GOAL OF THE EXERCISE: Can you put the lines below into a numbered list, dropping any blank ones?

======== SUPPLIED DATA

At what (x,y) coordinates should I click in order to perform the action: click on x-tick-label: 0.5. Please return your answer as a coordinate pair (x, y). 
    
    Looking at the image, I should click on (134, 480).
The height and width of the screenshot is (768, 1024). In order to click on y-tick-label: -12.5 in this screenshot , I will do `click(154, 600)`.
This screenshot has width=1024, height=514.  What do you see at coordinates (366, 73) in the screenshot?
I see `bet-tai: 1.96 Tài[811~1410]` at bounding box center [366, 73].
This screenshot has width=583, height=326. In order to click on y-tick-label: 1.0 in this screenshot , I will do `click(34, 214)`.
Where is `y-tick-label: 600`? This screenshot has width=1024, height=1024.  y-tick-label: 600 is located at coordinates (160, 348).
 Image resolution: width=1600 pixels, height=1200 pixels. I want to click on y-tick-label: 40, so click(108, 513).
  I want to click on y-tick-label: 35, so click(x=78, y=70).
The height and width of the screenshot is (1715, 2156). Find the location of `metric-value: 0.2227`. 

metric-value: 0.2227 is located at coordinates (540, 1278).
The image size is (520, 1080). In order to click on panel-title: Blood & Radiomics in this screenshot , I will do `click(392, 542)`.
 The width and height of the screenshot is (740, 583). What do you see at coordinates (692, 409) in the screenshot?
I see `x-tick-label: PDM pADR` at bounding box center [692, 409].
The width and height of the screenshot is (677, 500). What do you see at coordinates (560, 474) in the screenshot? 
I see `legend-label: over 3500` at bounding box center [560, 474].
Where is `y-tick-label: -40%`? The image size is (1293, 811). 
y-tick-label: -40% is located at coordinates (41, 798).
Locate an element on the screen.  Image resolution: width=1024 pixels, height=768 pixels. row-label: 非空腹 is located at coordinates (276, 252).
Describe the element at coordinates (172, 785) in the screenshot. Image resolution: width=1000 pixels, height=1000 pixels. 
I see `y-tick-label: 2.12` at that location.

================

EXERCISE RESULT:
1. At what (x,y) coordinates should I click in order to perform the action: click on x-tick-label: 0.5. Please return your answer as a coordinate pair (x, y). 
2.     Looking at the image, I should click on (134, 480).
3. The height and width of the screenshot is (768, 1024). In order to click on y-tick-label: -12.5 in this screenshot , I will do `click(154, 600)`.
4. This screenshot has width=1024, height=514.  What do you see at coordinates (366, 73) in the screenshot?
5. I see `bet-tai: 1.96 Tài[811~1410]` at bounding box center [366, 73].
6. This screenshot has width=583, height=326. In order to click on y-tick-label: 1.0 in this screenshot , I will do `click(34, 214)`.
7. Where is `y-tick-label: 600`? This screenshot has width=1024, height=1024.  y-tick-label: 600 is located at coordinates (160, 348).
8.  Image resolution: width=1600 pixels, height=1200 pixels. I want to click on y-tick-label: 40, so click(108, 513).
9.   I want to click on y-tick-label: 35, so click(x=78, y=70).
10. The height and width of the screenshot is (1715, 2156). Find the location of `metric-value: 0.2227`. 
11. metric-value: 0.2227 is located at coordinates (540, 1278).
12. The image size is (520, 1080). In order to click on panel-title: Blood & Radiomics in this screenshot , I will do `click(392, 542)`.
13.  The width and height of the screenshot is (740, 583). What do you see at coordinates (692, 409) in the screenshot?
14. I see `x-tick-label: PDM pADR` at bounding box center [692, 409].
15. The width and height of the screenshot is (677, 500). What do you see at coordinates (560, 474) in the screenshot? 
16. I see `legend-label: over 3500` at bounding box center [560, 474].
17. Where is `y-tick-label: -40%`? The image size is (1293, 811). 
18. y-tick-label: -40% is located at coordinates (41, 798).
19. Locate an element on the screen.  Image resolution: width=1024 pixels, height=768 pixels. row-label: 非空腹 is located at coordinates (276, 252).
20. Describe the element at coordinates (172, 785) in the screenshot. Image resolution: width=1000 pixels, height=1000 pixels. 
21. I see `y-tick-label: 2.12` at that location.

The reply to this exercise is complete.